Context encoding enables machine learning-based quantitative photoacoustics
This addresses the problem of real-time monitoring of tissue parameters like blood oxygenation for medical diagnosis and therapy, representing a novel method for a known bottleneck.
The paper tackles the challenge of quantifying optical absorption in photoacoustic imaging by introducing the first machine learning-based approach, which uses context encoding to achieve highly accurate and robust results in simulated experiments.
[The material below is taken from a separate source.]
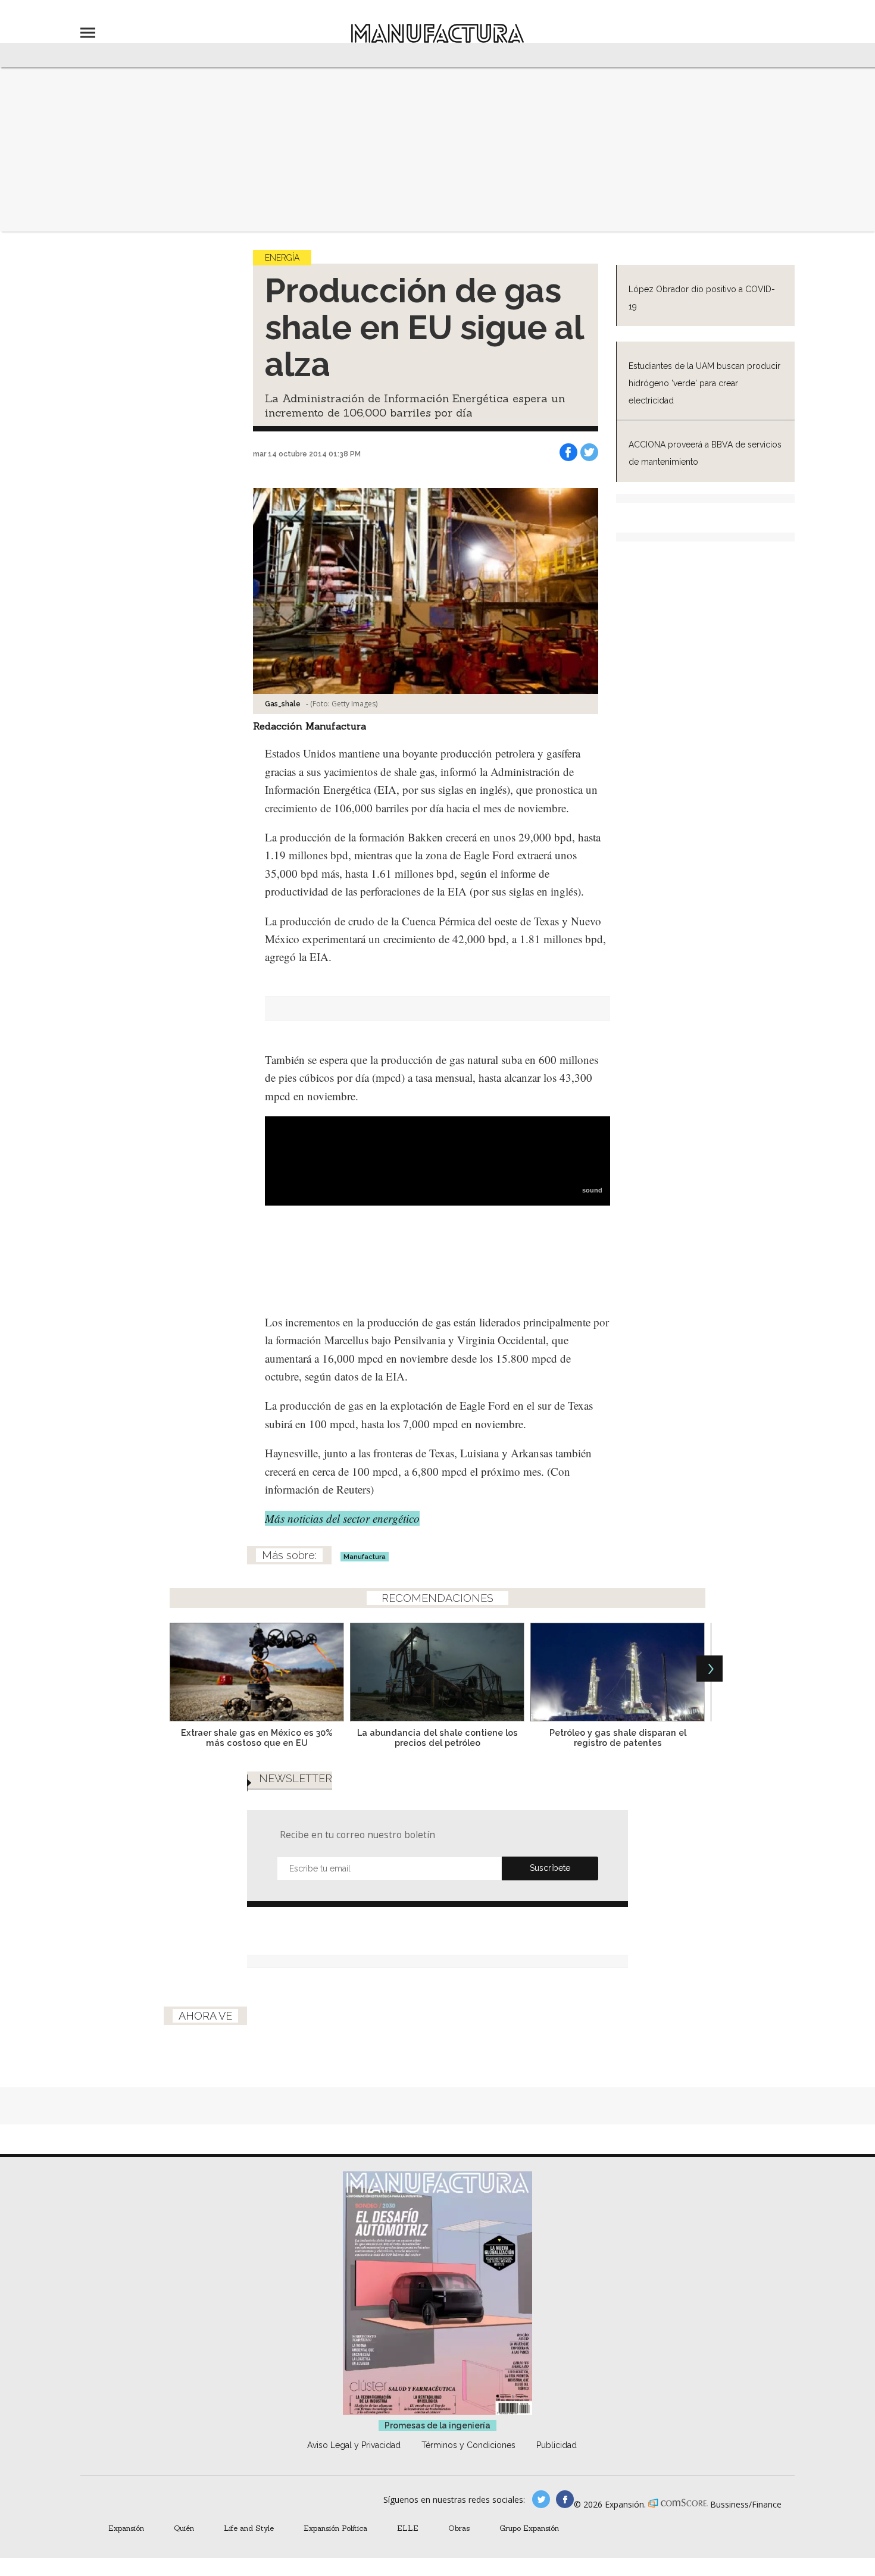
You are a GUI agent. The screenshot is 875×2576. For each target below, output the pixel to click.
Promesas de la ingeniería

Real-time monitoring of functional tissue parameters, such as local blood oxygenation, based on optical imaging could provide groundbreaking advances in the diagnosis and interventional therapy of various diseases. While photoacoustic (PA) imaging is a novel modality with great potential to measure optical absorption deep inside tissue, quantification of the measurements remains a major challenge. In this paper, we introduce the first machine learning based approach to quantitative PA imaging (qPAI), which relies on learning the fluence in a voxel to deduce the corresponding optical absorption. The method encodes relevant information of the measured signal and the characteristics of the imaging system in voxel-based feature vectors, which allow the generation of thousands of training samples from a single simulated PA image. Comprehensive in silico experiments suggest that context encoding (CE)-qPAI enables highly accurate and robust quantification of the local fluence and thereby the optical absorption from PA images.